EXTRACTED TEXT:

None of the images were excluded because of artifacts and transferred to the workstation (VE31A SL02P10 SMMWP sp02, syngo MultiModality Workplace) for analysis. First and foremost, two professional radiologists (more than 5 years of experience) independently analyzed all the images of the first MRI scans and recorded the measurements. Then, one of the experienced radiologists analyzed all the images of the repeated MRI scans. In each kidney, RCT and PT were measured in T1-weighted images at the anterior, lateral and posterior area in axial planes, and the upper pole, middle and lower pole in coronal planes, respectively (Fig. 5). All the parameters were measured at the level of renal hilum, and CPR was acquired by the ratio of RCT to the nearest parallel PT. For each orientation, the three measurements were averaged together for each kidney and then averaged across kidneys.

Figure 5
figure 5

The renal cortical and parenchymal thickness were measured in axial (A) and coronal (B) plane, respectively. Note: Number 1, 3 and 5 in both axial (A) and coronal (B) represent cortical thickness, and number 2, 4 and 6 represent parenchymal thickness.

CHECK YOUR UNDERSTANDING:
- A) Summarize the renal MRI passage in two sentences.
- B) Please answer these questions about the renal MRI passage:
(i) To what workstation were the images transferred for analysis?
(ii) At which three areas were measurements taken in the coronal planes?
(iii) In Figure 5, which numbers represent parenchymal thickness?
- C) Reproduce the renal MRI passage word for word from "None of the" to "averaged across kidneys.".
You won't need the material that comes after this text.

Records from a dataset:
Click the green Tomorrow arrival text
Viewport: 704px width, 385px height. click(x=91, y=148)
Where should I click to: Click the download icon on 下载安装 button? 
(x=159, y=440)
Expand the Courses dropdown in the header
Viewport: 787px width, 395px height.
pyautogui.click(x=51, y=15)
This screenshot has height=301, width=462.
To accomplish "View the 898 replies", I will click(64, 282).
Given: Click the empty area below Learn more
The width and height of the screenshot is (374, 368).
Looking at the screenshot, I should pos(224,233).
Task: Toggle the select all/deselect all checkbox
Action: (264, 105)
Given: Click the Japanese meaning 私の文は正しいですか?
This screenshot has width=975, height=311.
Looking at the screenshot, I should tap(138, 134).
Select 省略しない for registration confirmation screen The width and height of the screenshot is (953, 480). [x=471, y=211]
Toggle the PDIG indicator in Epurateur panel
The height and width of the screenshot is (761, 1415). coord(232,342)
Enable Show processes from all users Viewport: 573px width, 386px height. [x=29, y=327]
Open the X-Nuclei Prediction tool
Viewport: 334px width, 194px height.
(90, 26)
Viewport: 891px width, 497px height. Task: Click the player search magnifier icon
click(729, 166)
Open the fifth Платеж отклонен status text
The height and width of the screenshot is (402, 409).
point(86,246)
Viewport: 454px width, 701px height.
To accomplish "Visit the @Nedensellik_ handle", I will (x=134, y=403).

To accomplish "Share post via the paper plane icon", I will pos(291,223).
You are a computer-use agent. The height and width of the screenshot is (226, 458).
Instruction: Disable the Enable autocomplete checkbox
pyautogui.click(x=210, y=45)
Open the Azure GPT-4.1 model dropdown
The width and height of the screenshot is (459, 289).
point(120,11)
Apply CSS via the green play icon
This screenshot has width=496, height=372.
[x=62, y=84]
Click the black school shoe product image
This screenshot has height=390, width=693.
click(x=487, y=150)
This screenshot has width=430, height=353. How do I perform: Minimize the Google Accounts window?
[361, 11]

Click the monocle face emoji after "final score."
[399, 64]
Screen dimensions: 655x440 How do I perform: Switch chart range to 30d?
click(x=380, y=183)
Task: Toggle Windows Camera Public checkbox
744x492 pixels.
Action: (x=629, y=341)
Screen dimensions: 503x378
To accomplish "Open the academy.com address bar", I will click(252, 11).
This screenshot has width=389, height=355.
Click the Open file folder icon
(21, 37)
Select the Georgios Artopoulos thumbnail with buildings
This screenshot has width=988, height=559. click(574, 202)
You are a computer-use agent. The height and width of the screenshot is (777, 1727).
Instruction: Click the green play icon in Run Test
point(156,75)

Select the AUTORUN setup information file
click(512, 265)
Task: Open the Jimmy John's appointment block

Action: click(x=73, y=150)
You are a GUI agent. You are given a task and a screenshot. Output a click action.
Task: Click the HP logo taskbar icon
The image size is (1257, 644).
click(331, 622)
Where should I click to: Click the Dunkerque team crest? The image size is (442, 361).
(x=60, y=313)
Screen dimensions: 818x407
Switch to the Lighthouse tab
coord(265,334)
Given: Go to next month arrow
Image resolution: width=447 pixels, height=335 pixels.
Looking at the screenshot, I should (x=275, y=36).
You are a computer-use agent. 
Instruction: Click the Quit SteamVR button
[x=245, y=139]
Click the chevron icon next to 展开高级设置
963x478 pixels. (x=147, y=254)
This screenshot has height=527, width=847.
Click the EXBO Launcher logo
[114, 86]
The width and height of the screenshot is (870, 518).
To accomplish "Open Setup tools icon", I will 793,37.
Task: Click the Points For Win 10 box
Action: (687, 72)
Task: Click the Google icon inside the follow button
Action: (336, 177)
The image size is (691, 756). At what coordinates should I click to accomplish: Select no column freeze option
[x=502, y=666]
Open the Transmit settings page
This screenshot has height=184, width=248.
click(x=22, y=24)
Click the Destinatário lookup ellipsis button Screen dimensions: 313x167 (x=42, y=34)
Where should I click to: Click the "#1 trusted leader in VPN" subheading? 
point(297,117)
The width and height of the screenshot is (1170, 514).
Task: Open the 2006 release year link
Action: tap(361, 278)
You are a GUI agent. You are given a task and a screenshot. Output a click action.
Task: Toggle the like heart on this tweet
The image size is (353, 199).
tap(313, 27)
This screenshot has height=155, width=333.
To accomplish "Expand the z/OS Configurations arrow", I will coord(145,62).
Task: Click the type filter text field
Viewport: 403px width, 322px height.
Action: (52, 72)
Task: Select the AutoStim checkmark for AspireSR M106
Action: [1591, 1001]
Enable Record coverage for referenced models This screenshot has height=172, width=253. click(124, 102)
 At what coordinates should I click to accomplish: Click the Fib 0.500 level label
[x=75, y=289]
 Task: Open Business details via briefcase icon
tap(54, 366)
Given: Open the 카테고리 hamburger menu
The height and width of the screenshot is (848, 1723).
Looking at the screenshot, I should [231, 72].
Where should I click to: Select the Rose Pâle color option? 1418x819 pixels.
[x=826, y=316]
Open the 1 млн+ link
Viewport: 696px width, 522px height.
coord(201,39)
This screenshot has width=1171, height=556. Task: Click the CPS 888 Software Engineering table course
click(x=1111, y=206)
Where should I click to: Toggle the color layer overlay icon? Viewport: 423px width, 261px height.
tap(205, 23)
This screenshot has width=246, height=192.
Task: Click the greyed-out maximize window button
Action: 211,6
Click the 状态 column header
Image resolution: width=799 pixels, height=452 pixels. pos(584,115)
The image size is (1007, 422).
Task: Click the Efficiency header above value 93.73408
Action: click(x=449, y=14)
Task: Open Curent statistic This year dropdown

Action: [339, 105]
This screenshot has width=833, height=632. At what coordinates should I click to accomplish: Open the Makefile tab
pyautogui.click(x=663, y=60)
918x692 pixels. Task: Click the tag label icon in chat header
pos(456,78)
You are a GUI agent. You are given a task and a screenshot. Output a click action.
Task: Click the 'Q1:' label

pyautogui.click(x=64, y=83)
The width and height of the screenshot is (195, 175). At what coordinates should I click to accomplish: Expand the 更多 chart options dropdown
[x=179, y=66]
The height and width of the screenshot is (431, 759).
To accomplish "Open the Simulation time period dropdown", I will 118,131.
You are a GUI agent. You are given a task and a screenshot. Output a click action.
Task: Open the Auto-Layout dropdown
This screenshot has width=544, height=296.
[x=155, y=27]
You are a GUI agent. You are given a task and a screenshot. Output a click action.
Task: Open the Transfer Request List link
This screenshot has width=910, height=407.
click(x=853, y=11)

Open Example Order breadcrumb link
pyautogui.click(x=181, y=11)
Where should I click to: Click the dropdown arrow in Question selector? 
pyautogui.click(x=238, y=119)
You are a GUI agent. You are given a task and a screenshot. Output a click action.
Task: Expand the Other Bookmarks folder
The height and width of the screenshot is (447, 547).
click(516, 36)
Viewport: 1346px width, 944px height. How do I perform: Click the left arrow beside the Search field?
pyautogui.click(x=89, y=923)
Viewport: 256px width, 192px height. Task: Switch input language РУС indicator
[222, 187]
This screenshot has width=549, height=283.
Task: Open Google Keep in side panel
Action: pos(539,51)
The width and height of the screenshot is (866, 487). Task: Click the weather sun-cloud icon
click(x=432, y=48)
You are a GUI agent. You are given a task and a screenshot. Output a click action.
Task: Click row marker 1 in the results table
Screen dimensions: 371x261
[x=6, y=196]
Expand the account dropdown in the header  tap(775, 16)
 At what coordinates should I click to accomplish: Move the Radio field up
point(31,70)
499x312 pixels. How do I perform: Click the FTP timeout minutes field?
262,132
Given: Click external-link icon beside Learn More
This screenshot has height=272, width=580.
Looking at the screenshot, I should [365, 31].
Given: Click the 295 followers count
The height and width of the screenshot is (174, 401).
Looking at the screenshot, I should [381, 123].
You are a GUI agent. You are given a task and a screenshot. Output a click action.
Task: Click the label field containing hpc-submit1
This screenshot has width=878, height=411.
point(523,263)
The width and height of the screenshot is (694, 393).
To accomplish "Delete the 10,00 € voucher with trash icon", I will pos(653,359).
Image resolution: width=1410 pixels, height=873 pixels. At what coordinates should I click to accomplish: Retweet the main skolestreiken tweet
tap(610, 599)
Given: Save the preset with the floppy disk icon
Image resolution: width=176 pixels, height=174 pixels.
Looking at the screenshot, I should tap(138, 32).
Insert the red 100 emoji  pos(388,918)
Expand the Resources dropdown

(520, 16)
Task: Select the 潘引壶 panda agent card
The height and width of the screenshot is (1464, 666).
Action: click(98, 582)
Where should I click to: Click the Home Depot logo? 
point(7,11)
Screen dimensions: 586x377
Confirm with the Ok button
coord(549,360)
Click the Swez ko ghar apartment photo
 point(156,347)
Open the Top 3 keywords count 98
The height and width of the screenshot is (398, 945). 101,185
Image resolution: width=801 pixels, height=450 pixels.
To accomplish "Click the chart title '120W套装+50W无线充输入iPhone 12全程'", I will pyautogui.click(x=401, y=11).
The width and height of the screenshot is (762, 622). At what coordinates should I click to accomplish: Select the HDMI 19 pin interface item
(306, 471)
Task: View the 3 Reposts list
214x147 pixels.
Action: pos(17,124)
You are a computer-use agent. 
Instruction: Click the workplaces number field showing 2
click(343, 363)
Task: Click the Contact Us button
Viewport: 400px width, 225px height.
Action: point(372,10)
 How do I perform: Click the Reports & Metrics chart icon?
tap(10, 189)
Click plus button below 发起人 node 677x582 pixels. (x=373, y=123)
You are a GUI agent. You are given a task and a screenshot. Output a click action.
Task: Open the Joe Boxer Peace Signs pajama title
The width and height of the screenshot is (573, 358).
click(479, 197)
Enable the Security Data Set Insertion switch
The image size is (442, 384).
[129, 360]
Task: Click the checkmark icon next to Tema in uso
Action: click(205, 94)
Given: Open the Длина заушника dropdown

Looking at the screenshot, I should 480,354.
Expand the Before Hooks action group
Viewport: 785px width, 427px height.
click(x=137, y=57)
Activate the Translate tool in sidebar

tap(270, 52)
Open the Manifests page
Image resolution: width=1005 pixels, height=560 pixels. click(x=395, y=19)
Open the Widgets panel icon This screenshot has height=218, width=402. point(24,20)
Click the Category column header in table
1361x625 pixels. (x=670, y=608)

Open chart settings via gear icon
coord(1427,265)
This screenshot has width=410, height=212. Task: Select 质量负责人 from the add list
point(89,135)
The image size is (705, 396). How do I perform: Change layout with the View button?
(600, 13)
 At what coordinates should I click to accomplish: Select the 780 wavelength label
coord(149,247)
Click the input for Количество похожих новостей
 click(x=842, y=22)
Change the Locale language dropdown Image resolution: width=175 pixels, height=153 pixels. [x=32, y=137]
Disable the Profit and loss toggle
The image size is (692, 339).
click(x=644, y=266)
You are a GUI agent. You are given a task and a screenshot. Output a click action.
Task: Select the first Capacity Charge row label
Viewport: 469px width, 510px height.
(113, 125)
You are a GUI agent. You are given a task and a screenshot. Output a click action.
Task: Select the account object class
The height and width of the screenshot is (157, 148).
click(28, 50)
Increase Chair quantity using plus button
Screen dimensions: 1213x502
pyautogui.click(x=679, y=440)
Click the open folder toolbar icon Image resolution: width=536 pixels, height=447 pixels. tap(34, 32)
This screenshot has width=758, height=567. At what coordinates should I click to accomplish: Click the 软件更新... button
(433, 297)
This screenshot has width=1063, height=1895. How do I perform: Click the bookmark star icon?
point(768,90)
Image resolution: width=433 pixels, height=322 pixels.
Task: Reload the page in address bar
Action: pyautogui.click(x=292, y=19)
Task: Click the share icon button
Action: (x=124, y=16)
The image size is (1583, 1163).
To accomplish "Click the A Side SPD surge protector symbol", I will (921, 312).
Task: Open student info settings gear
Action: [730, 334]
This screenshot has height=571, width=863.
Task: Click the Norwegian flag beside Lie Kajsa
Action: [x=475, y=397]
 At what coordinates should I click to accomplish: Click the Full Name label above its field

EXPECTED RESULTS:
- A) Two radiologists with more than 5 years of experience independently analyzed all images of the first MRI scans, and one of them analyzed the repeated scans. Renal cortical thickness (RCT) and parenchymal thickness (PT) were measured on T1-weighted images at three sites each in axial and coronal planes at the level of the renal hilum, with CPR obtained as the ratio of RCT to the nearest parallel PT.

- B)
(i) VE31A SL02P10 SMMWP sp02, syngo MultiModality Workplace
(ii) The upper pole, the middle, and the lower pole
(iii) Numbers 2, 4 and 6

- C)
None of the images were excluded because of artifacts and transferred to the workstation (VE31A SL02P10 SMMWP sp02, syngo MultiModality Workplace) for analysis. First and foremost, two professional radiologists (more than 5 years of experience) independently analyzed all the images of the first MRI scans and recorded the measurements. Then, one of the experienced radiologists analyzed all the images of the repeated MRI scans. In each kidney, RCT and PT were measured in T1-weighted images at the anterior, lateral and posterior area in axial planes, and the upper pole, middle and lower pole in coronal planes, respectively (Fig. 5). All the parameters were measured at the level of renal hilum, and CPR was acquired by the ratio of RCT to the nearest parallel PT. For each orientation, the three measurements were averaged together for each kidney and then averaged across kidneys.